» Directions: Copy exactly the stretch of lines from the one holding "You are a computer-use" through the last line of the data below, inclusive. Leave out pictures.

» Task material:
== == ==
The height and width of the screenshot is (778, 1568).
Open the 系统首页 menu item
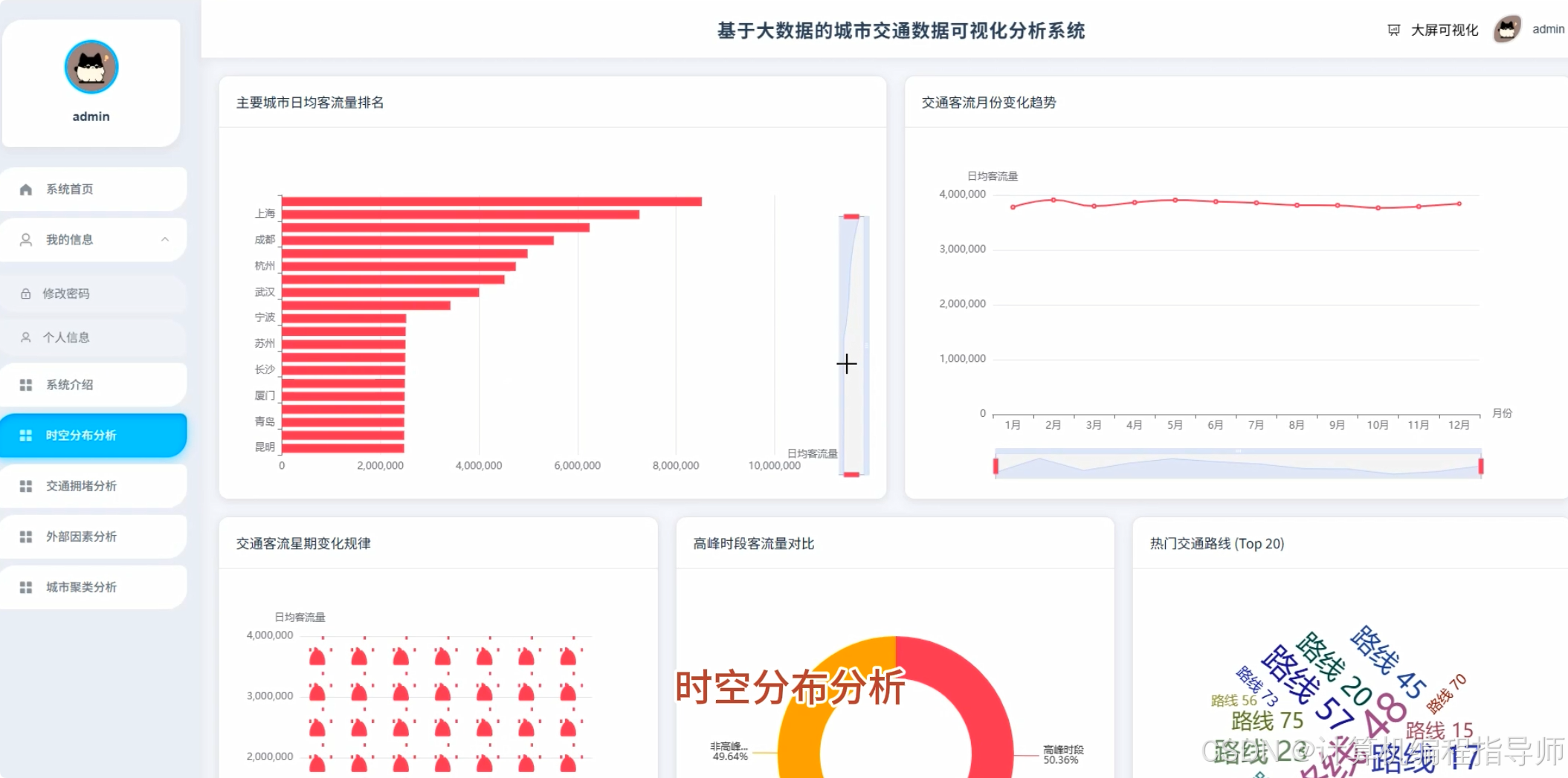click(x=68, y=188)
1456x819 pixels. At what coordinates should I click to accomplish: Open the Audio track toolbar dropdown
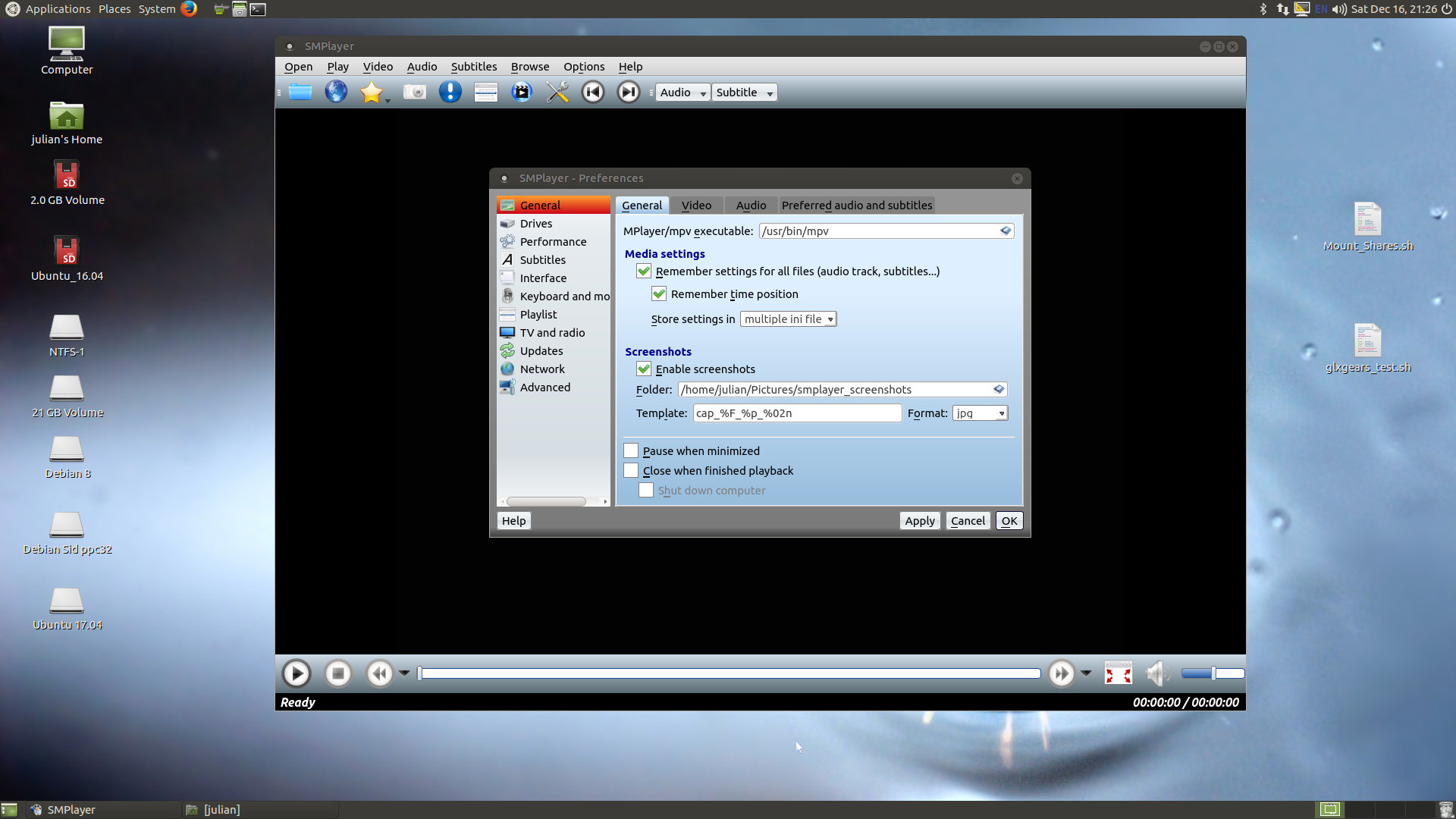click(x=682, y=93)
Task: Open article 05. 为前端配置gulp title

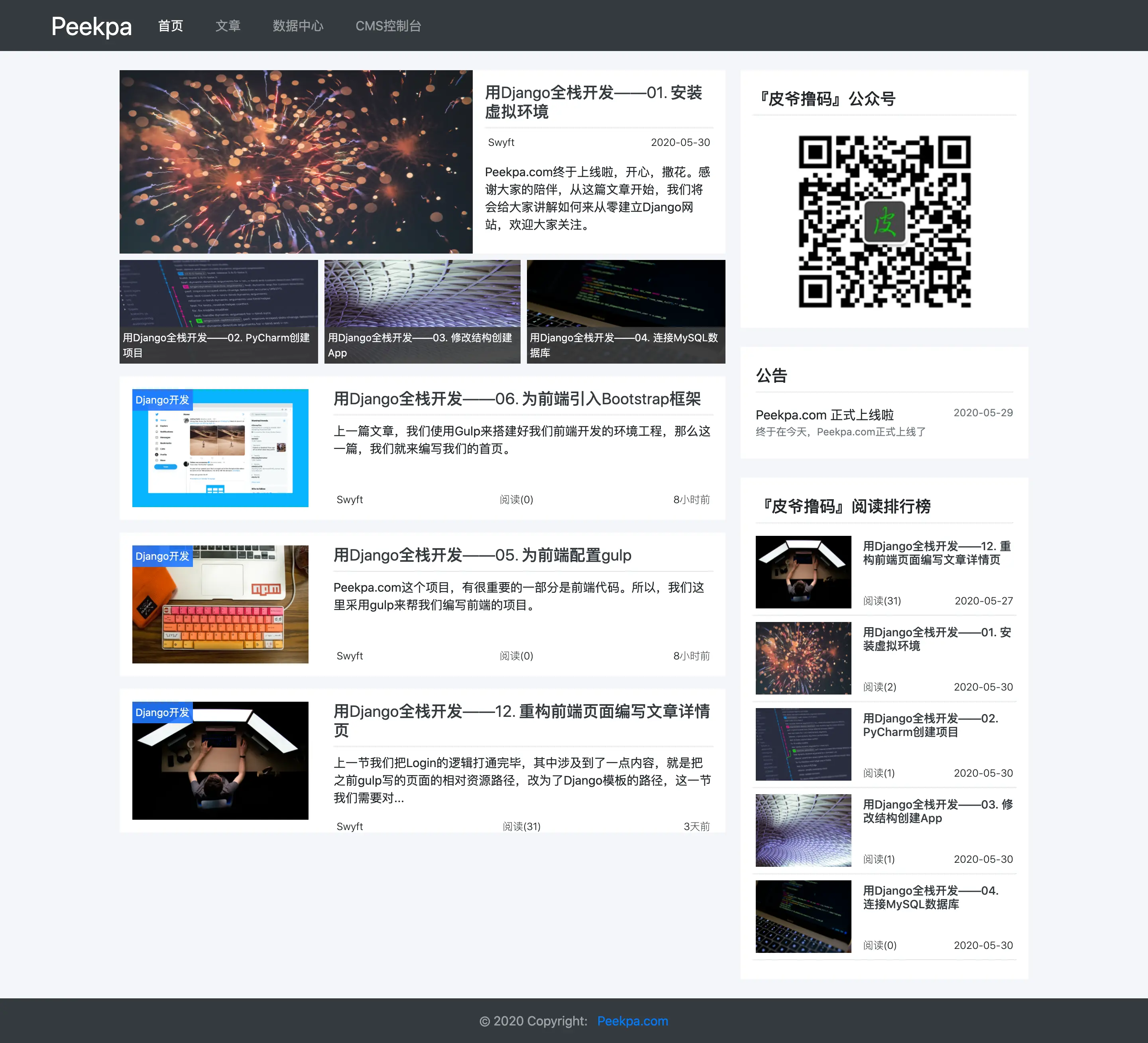Action: (482, 555)
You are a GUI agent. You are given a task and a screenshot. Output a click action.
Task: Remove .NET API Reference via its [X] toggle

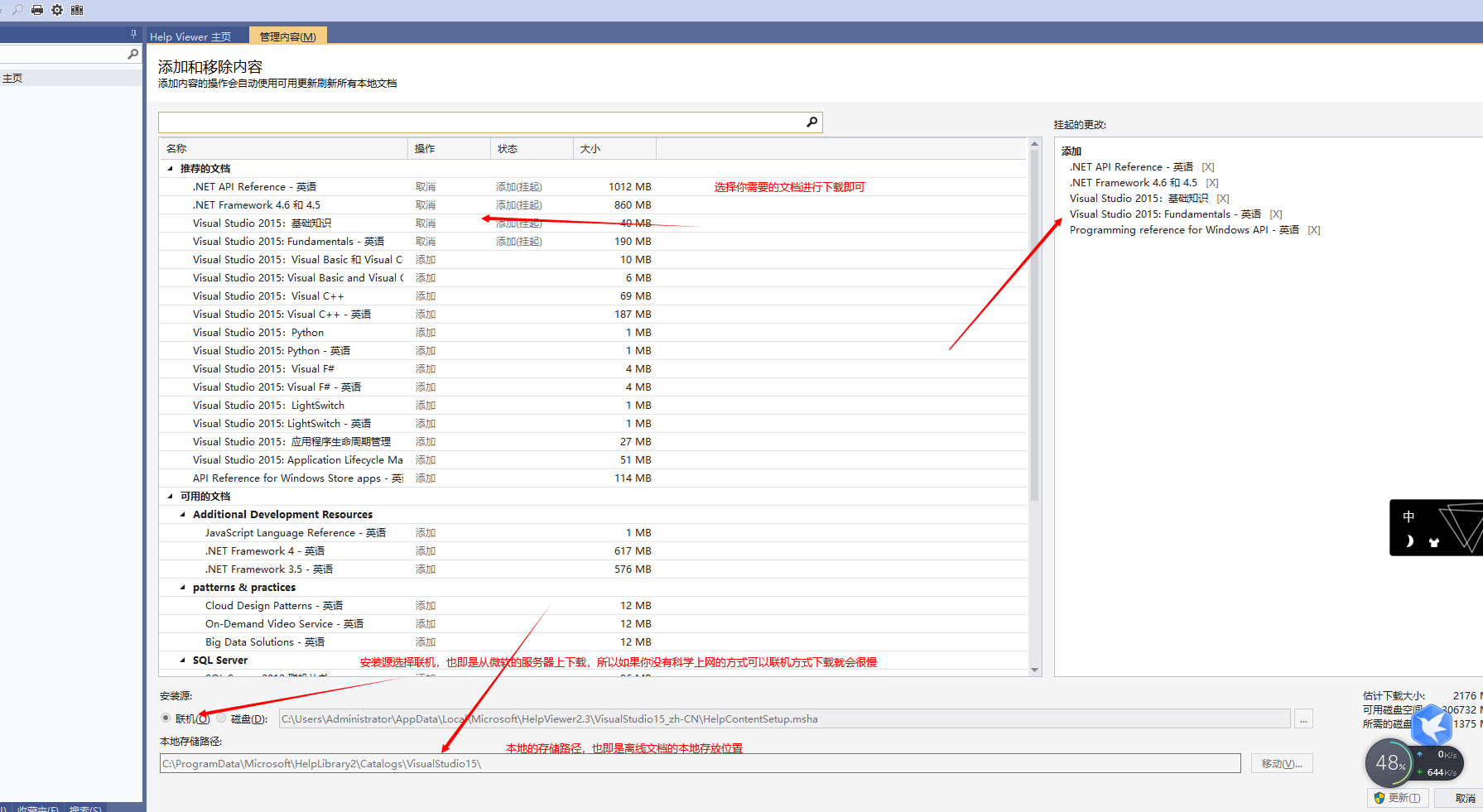pos(1208,166)
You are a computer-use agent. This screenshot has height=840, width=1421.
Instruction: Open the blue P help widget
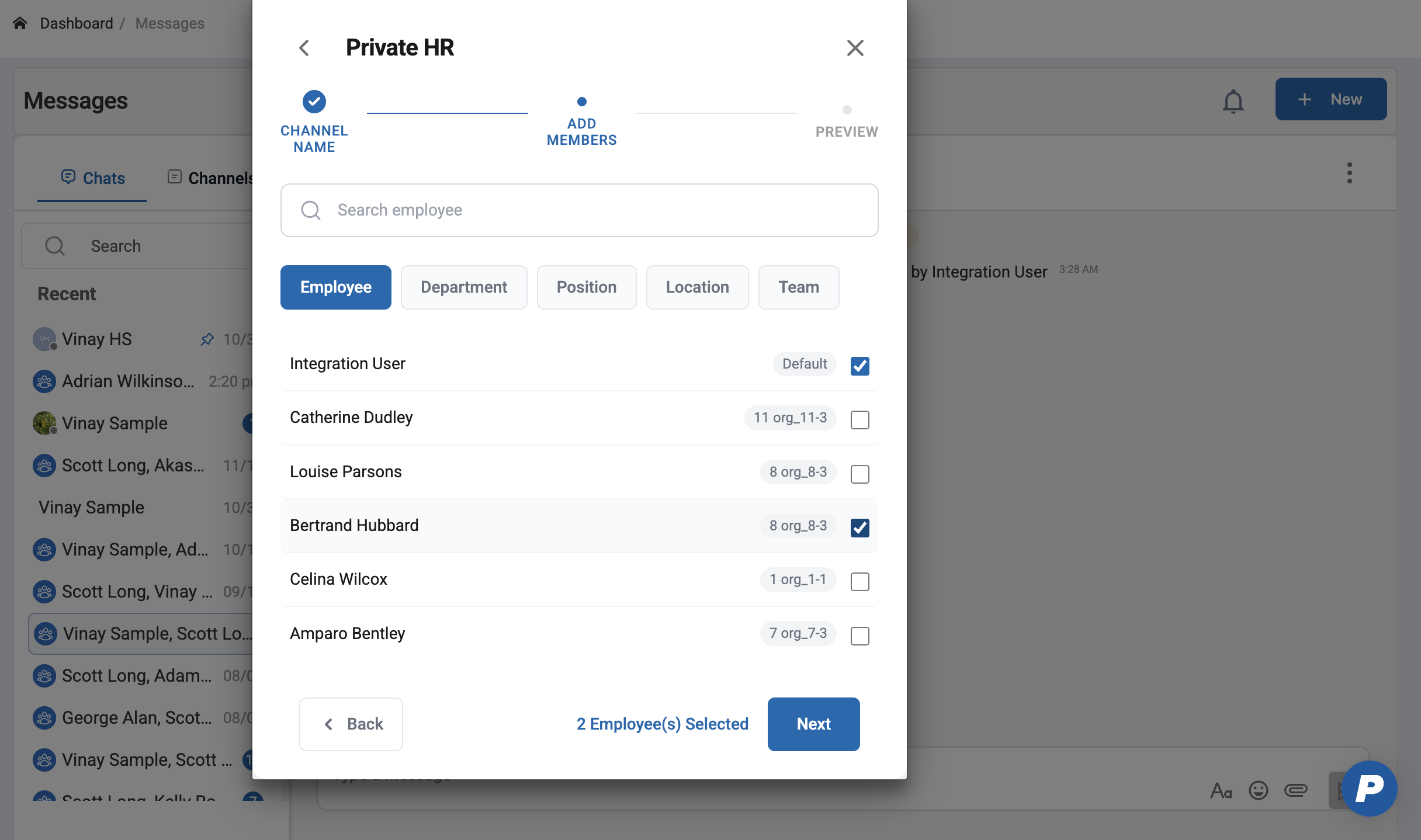tap(1369, 788)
== == ==
» Expected output:
You are a computer-use agent. This screenshot has height=840, width=1421.
Instruction: Open the blue P help widget
tap(1369, 788)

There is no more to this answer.